Step 4: Build and Push Docker Image
- Navigate to your Project Directory: Use the cd command to navigate to the directory containing your
- Build the Docker Image: Run the following command to build your Docker image and replace PROJECT-ID with your GCP project ID, IMAGE-NAME with your desired image name, and TAG with the version tag (e.g., v1).:
gcloud builds submit --tag gcr.io/PROJECT-ID/IMAGE-NAME:TAG .
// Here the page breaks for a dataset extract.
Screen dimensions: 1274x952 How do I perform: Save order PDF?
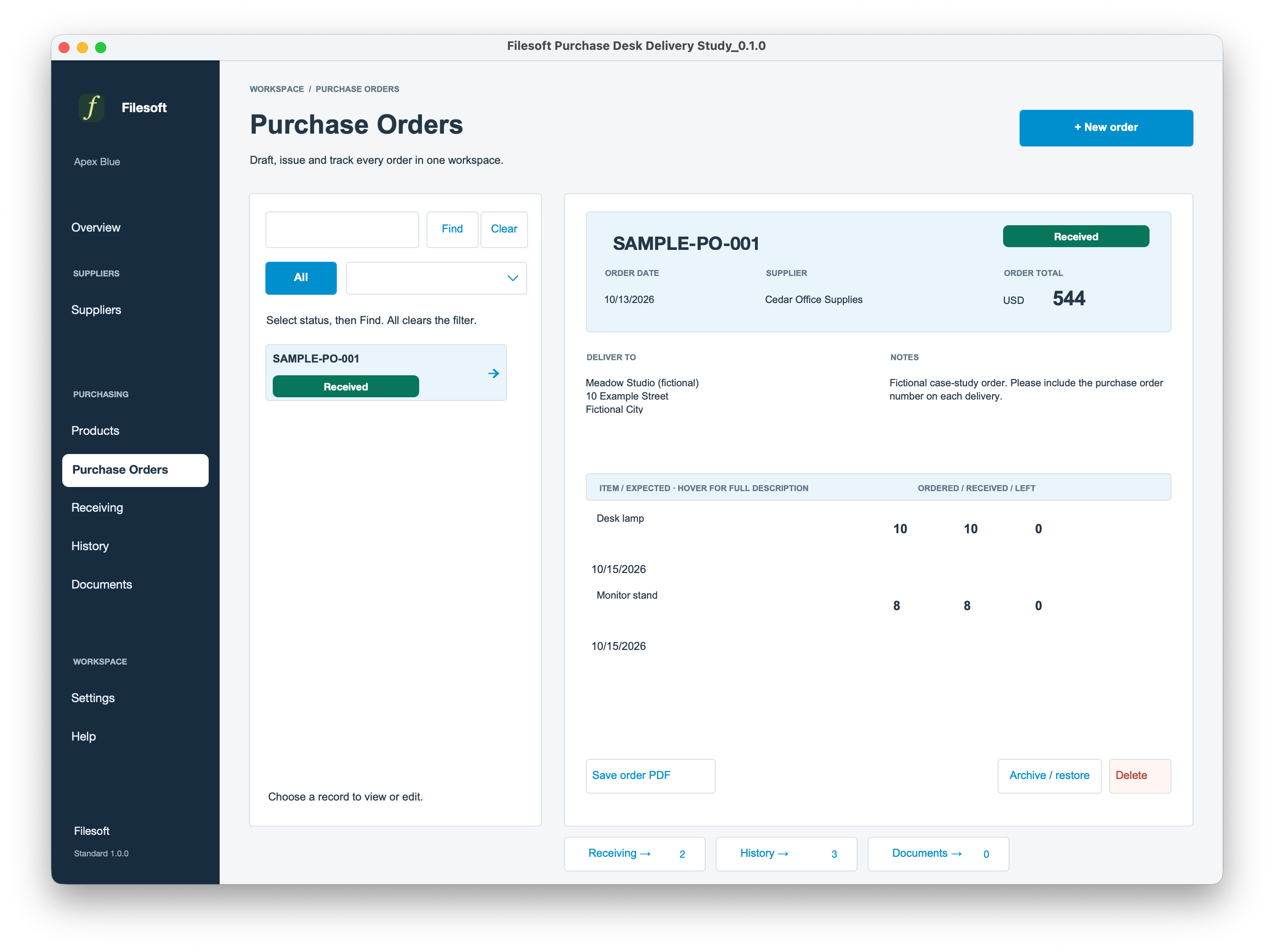click(650, 776)
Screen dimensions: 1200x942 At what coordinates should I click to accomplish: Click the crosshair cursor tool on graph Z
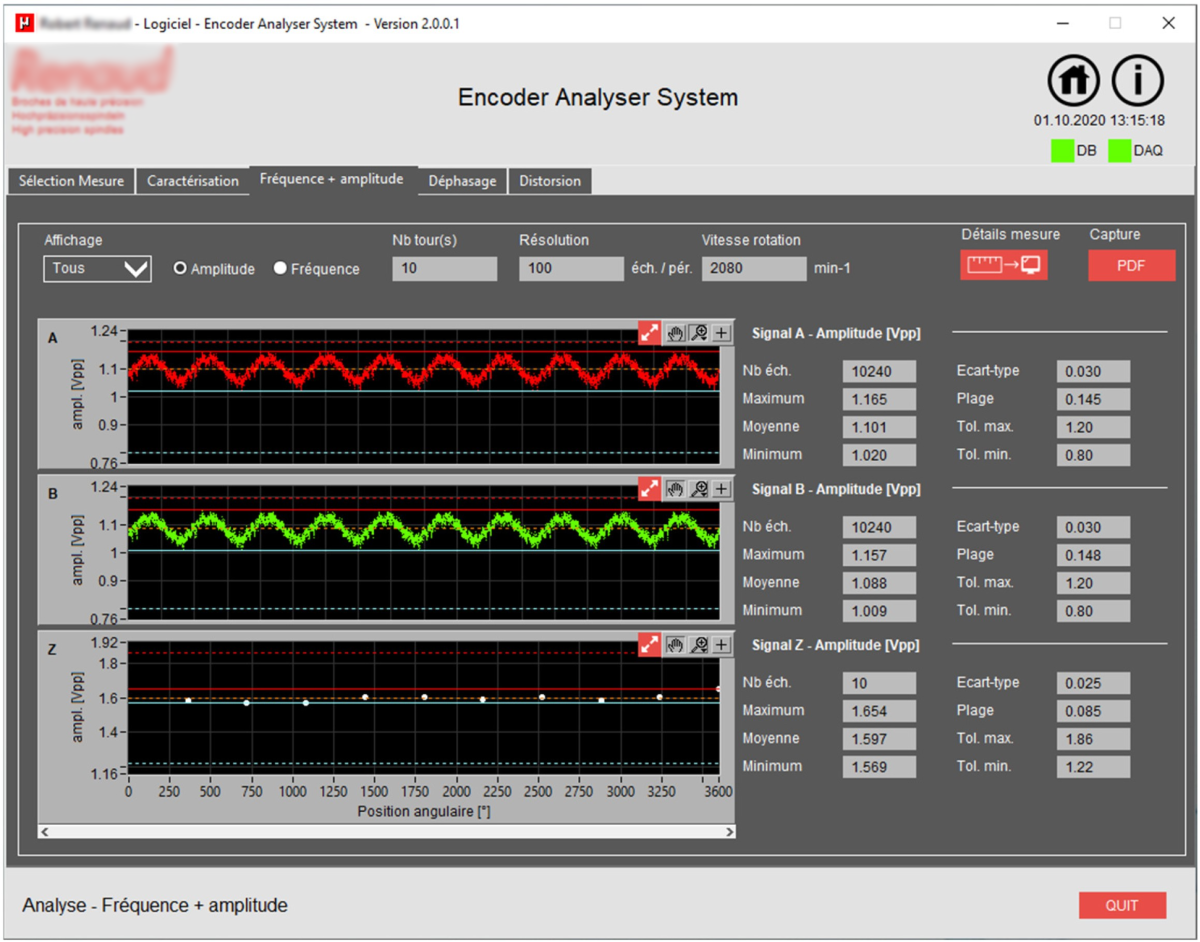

Step 5: Deploy to Google Cloud Run
- Deploy the Image: Run the following command to deploy your Docker image to Google Cloud Run and replace PROJECT-ID, IMAGE-NAME, SERVICE-NAME with your desired names:
gcloud run deploy SERVICE-NAME --image gcr.io/PROJECT-ID/IMAGE-NAME:TAG --platform managed
2. Configure Deployment Settings: Follow the prompts to configure your deployment settings, such as region and authentication.
Step 6: Final results
After finishing the job for deploying a service on the cloud, the user gives the final path for using. In our case this path:
Please enter numeric choice or text value (must exactly match list item): 14 To make this the default region, run `gcloud config set run/region europe-north1`. Allow unauthenticated invocations to [fastapi-app] (y/N)? y Deploying container to Cloud Run service [fastapi-app] in project [nifty-realm-430309-n7] region [europe-north1]... OK Deploying new service... Done. OK Creating Revision... OK Routing traffic... OK Setting IAM Policy... Done. Service [fastapi-app], revision [fastapi-app-00001-xhn] has been deployed and is serving 100 percent of traffic. Service URL: https://fastapi-app-zs1l6bqkqa-oa.a.run.app
As we can see, service is available by URL.
Testing
After finishing the deployment, let’s visit the generated service by providing the URL from the previous step. FastAPI has a built-in integration with Swagger, which is a powerful tool for API documentation. Swagger provides an ability to test API endpoints directly from the documentation interface and helps in quickly identifying and fixing issues during development. The home page is shown in the figure:
As you can see, there are two APIs. The first is to test robotic ability. The second is just for determining the disease. To check, upload an image of the fundus. Well, let’s look at the result of the experiment with 200-status. Which tells us that the image was successfully processed:
As can be seen from the results of the software, the fourth stage of the retinopathy was confirmed:
{ "message": "Successfully uploaded file - Elena Genadjvna10.01.11.jpg", "file": "File Elena Genadjvna10.01.11.jpg", "severity": "Severity 4 with probability 53.15%", "probability_distribution": { "0": "0.057859645%", "1": "0.018798877%", "2": "0.25461438%", "3": "0.13719666%", "4": "0.531530445%" } }
Conclusion
In this article, we explored the process of delivering a machine learning (ML) model into a robust API service and deploying it in the cloud. We started by setting up the development environment and building the ML model. Using FastAPI, we created a high-performance, easy-to-use API to serve the model. We then containerized the application with Docker, ensuring consistency and portability across different environments. Next, we deployed the Docker image to Google Cloud Platform (GCP), leveraging its scalability, security, and global reach. We also tested the deployed service to ensure it operates efficiently.
By understanding and applying the concepts discussed, readers can enhance their technical skills and make their ML models accessible to a broader audience.